17. Kyle Tucker (OF – HOU)
If he continues raking this postseason, Kyle Tucker will likely sneak into the back-end of the first round in 2022 drafts. He’s already damn close as it is. The 24-year-old blossoming superstar posted a .294/.359/.557 slash line with 37 doubles, 30 home runs, 14 steals, 92 RBI, and 83 runs in just 140 games. Tucker was also one of five qualified hitters with an xBA over .300 and an xSLG over .500. Who were the other four you ask? Just some fellows named Freddie Freeman, Vladimir Guerrero Jr, Aaron Judge, and Juan Soto. Not a bad group to be in, huh? In addition to improving both his AVG and SLG against offspeed and breaking pitches, Tucker trimmed his whiff rate and strikeout rate while improving his walk rate to a career-best rate. Tucker’s 30+/15+ upside in a loaded Houston lineup gives him a chance to finish 2022 as a top-10 overall player.
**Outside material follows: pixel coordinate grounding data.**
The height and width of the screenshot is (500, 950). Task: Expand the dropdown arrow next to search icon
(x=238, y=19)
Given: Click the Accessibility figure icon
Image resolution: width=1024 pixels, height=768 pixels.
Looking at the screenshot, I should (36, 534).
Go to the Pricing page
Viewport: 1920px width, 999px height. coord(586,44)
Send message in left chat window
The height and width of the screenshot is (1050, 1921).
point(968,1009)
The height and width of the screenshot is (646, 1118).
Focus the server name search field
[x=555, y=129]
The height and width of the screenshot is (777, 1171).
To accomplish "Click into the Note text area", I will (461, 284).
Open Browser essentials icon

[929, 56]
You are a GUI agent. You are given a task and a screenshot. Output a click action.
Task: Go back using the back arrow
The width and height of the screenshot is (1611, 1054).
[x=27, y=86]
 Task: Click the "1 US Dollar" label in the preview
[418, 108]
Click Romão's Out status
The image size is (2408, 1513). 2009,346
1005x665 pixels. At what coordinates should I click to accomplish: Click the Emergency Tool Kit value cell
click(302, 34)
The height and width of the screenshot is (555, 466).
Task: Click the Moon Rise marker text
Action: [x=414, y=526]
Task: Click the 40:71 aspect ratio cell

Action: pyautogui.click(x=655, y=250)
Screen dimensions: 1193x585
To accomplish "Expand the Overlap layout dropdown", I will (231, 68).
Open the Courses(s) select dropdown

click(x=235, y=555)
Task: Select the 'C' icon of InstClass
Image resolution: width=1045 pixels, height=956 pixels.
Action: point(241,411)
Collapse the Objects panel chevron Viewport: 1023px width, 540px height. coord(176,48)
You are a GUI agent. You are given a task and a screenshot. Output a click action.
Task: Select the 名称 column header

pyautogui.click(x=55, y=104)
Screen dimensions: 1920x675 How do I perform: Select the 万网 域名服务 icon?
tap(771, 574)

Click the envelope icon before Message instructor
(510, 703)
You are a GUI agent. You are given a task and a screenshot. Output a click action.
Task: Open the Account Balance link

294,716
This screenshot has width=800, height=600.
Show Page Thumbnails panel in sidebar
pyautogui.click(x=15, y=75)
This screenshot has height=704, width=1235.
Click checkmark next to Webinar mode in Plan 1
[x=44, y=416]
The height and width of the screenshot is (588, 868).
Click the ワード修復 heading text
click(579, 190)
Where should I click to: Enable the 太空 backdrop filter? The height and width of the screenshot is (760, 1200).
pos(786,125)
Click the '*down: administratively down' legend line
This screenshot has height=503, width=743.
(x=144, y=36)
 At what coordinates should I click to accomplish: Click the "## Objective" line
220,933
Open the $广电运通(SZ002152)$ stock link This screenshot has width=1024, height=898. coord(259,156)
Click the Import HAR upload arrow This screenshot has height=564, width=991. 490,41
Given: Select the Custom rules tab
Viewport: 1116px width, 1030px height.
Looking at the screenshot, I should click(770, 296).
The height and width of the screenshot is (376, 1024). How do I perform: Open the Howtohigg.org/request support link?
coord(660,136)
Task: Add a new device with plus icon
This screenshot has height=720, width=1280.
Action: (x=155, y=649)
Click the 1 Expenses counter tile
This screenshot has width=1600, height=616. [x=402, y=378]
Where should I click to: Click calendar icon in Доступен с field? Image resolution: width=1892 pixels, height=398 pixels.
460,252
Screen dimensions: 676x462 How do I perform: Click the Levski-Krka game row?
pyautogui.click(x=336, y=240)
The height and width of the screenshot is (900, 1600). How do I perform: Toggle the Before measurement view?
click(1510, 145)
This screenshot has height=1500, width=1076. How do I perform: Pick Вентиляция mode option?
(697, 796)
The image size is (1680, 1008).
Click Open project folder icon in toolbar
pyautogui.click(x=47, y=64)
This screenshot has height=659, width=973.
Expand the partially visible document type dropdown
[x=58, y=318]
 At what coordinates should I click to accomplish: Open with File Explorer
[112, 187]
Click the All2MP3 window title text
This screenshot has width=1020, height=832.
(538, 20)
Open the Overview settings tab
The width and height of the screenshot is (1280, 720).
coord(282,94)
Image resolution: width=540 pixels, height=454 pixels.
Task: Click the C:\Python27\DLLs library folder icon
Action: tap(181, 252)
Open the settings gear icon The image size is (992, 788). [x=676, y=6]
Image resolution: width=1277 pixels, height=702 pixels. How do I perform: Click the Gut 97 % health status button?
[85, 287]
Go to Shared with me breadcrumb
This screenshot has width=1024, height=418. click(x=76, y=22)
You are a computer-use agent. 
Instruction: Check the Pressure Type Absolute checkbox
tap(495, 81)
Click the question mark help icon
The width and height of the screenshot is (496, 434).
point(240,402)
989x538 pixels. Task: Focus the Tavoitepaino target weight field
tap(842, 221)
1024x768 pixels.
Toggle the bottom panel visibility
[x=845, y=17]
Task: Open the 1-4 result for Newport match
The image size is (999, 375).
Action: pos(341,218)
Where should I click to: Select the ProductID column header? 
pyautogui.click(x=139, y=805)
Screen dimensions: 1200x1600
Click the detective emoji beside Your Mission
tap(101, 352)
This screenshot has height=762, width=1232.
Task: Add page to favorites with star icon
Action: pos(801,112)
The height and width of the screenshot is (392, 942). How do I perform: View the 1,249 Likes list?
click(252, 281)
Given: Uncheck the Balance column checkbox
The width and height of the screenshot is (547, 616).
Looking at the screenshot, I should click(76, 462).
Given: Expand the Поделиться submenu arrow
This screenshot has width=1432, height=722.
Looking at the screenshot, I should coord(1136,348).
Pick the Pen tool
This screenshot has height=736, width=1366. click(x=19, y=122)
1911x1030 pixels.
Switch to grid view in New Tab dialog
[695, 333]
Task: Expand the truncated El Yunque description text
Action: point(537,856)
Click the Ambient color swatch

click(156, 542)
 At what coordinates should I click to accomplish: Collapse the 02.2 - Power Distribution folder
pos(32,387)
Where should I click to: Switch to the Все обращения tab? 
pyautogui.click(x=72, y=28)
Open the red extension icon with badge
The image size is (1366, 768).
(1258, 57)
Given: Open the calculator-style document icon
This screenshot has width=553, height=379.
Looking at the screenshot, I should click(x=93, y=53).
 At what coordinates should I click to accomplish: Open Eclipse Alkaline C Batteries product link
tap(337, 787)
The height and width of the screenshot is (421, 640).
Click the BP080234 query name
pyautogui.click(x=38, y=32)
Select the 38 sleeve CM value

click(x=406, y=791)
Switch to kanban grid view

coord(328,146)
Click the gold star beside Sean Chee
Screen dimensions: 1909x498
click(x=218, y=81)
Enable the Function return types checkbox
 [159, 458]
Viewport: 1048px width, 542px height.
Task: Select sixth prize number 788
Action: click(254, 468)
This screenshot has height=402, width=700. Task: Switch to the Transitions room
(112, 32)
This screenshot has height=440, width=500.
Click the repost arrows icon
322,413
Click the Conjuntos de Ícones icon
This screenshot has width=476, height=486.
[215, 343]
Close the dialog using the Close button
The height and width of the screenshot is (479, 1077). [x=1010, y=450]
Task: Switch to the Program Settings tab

18. Brandon Woodruff (SP – MIL)
When discussing the top fantasy arms in the game, Brandon Woodruff has cemented his name in that conversation. Among qualified pitchers, Woodruff finished 6th in both K% and K-BB% with a 2.56 ERA and 0.96 WHIP as well. Woodruff also finished as one of 27 starters with 175+ IP. He was able to dominate opposing hitters with a five-pitch mix, four of which had a whiff rate above 30% in 2021.
While this was the first season Woodruff was discussed as a top-5 starter, his performance this year was nothing new. In each of the last three seasons, Woodruff has posted a strikeout rate above 29% and a K-BB% of 22.9% or higher. Those are elite rates and all of his ERA indicators for 2021 back up Woody’s performance as well. The only real knock on his fantasy profile is in the wins column where he finished with only nine. Wins always fluctuate year to year though, so I wouldn’t put too much stock into that. He’s a top-5 arm for 2022 without question.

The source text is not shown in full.